DuaLip-GPU Technical Report

Large-scale linear programs (LPs) arise in many decision systems, including ranking, allocation, and matching problems that must be solved repeatedly at massive scale. Prior work such as ECLIPSE and LinkedIn's open-source DuaLip showed that ridge-regularized dual ascent with first-order methods can scale to these settings. However, the original implementation was tightly coupled to a small number of schemas and built on a CPU-centric Scala/Spark stack, limiting extensibility and preventing effective use of modern accelerators. We present a redesigned solver architecture that decouples problem specification from the optimization engine and targets GPU execution. The system uses an operator-centric programming model in which LP formulations are expressed through composable primitives for dual objective evaluation and blockwise projection operators for decomposable constraint families. This design allows new formulations to be added locally while reusing a shared optimization loop, diagnostics, and distributed infrastructure. To realize the available parallelism, we develop GPU execution techniques tailored to sparse matching constraints, including constraint-aligned sparse layouts, batched projection kernels, and a distributed design that communicates only dual variables. Further, we improve the underlying ridge-regularized dual ascent method with Jacobi-style row normalization, primal scaling, and a continuation scheme for the regularization parameter. On extreme-scale matching workloads, the GPU implementation achieves at least a 10x wall-clock speedup over the prior distributed CPU DuaLip solver under matched stopping criteria, while maintaining convergence guarantees.

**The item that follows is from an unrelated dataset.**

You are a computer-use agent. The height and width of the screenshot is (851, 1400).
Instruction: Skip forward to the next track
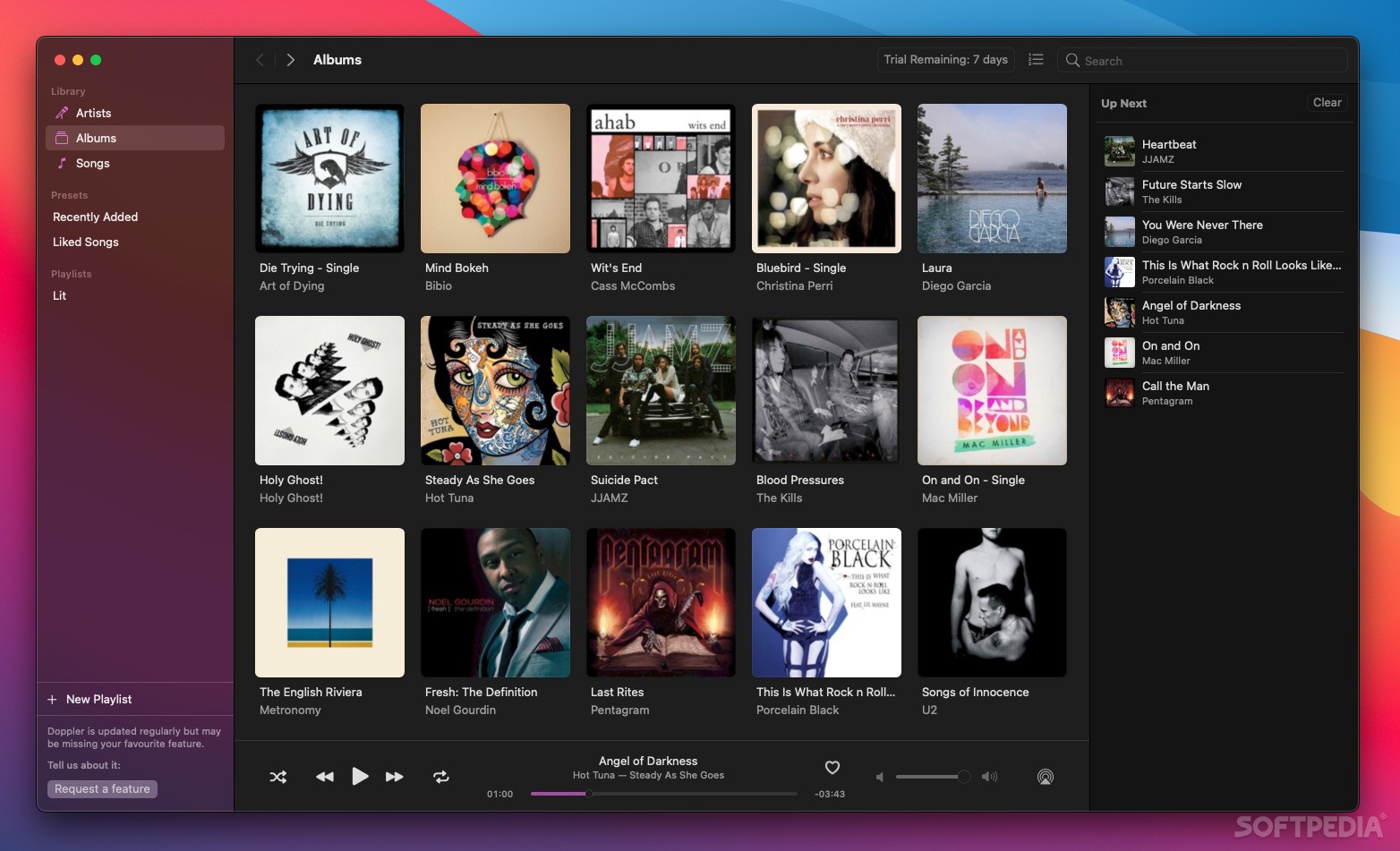pos(394,777)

翻译：大规模线性规划（LP）问题广泛存在于许多决策系统中，包括需要在大规模场景下反复求解的排序、分配和匹配问题。先前的研究（如ECLIPSE和LinkedIn的开源项目DuaLip）表明，采用一阶方法的岭正则化对偶上升法能够适应此类大规模场景。然而，原始实现与少数特定模式紧密耦合，并基于以CPU为中心的Scala/Spark技术栈构建，这限制了系统的可扩展性，并阻碍了对现代加速器的有效利用。本文提出了一种重新设计的求解器架构，该架构将问题描述与优化引擎解耦，并以GPU执行为目标。系统采用以算子为中心的编程模型，其中线性规划问题通过可组合的原语来表达对偶目标评估，并利用面向可分解约束族的块状投影算子进行建模。这一设计使得新问题的描述可以在本地添加，同时复用共享的优化循环、诊断工具和分布式基础设施。为充分利用可用并行性，我们开发了针对稀疏匹配约束的GPU执行技术，包括约束对齐的稀疏存储布局、批量投影内核以及一种仅通信对偶变量的分布式设计。此外，我们改进了基础的岭正则化对偶上升法，引入了雅可比风格的行归一化、原始变量缩放以及正则化参数的延拓策略。在极端规模的匹配任务上，在满足相同停止准则的条件下，GPU实现相比先前的分布式CPU版DuaLip求解器获得了至少10倍的挂钟时间加速，同时保持了收敛性保证。